Expression of Mouse Lrrc50 and Randomization of Left-Right Body Asymmetry in Patients with LRRC50 Mutations (A–D) Whole-mount in situ hybridization analysis of mouse Lrrc50 in early gastrulation-stage embryos. Lrrc50 expression is restricted to the node in embryos at 7.75–8.0 dpc (B and C; arrow). (E and F) Lrrc50 expression (arrow) in ciliated cells of the upper airways in 16.5 dpc mouse embryonic sections. (E). Midline sagittal section; arrow depicts nasopharynx. (F) Parasagittal section; arrow depicts respiratory epithelium of the nasal cavity. The identical probe is used in all in situ hybridization panels. (G) Patient OP250-II1 has situs inversus totalis and patient OP473-II1 has situs solitus. (H) The hearts are marked by arrows. Thus, mutations of LRRC50 cause randomization of left-right body asymmetry.

Figure 4

Axonemal Defects of the IDA and ODA in PCD Patients with LRRC50 Mutations (A) Transmission electron micrographs of cross-sections from respiratory cilia from patients OP250-II1, UNC65, and OP473-II1. Please note ODA and IDA defects as compared to an electron micrograph from a healthy control. (B–E) High-resolution immunofluorescence microscopy of respiratory cells from a healthy control and patient OP250-II1 with the use of specific antibodies directed against ODA chains DNAH5 (B), DNAH9 (C), DNAI2 (D), and IDA component DNALI1 (E). Acetylated α-tubulin and α/β-tubulin were stained as control for ciliary axonemes.

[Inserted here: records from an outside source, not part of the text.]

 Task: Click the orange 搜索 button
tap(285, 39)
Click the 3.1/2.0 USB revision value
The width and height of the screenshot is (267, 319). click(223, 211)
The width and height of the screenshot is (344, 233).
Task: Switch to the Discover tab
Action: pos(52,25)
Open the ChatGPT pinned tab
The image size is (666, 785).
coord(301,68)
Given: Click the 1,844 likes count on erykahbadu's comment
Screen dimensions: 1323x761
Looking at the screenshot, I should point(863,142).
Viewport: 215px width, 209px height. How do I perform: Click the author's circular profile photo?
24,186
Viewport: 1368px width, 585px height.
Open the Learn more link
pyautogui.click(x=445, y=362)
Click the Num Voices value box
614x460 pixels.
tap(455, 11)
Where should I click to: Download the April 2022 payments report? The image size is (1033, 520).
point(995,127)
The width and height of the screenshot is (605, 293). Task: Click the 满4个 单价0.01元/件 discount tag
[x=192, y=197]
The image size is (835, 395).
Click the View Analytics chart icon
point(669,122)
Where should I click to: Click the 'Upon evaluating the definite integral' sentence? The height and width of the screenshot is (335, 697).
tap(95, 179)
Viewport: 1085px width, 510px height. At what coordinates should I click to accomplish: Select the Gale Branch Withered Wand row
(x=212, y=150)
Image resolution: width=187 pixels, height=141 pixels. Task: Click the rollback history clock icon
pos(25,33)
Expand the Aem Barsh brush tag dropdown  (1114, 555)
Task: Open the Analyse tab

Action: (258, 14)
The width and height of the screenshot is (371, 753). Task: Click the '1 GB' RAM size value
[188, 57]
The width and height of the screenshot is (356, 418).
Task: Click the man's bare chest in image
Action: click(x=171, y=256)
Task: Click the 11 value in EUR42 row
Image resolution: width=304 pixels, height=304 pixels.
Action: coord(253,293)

In LRRC50 mutant respiratory cells, outer dynein chains DNAH5 (B), DNAH9 (C), and DNAI2 (D) are completely absent from the axonemes of mutant respiratory cells. The inner dynein chain DNALI1 is also completely absent from mutant ciliary axonemes (E). Nuclei were stained with Hoechst 33342 (blue). Black scale bars (A) represent 0.1 μm and white scale bars (B–E) represent 10 μm.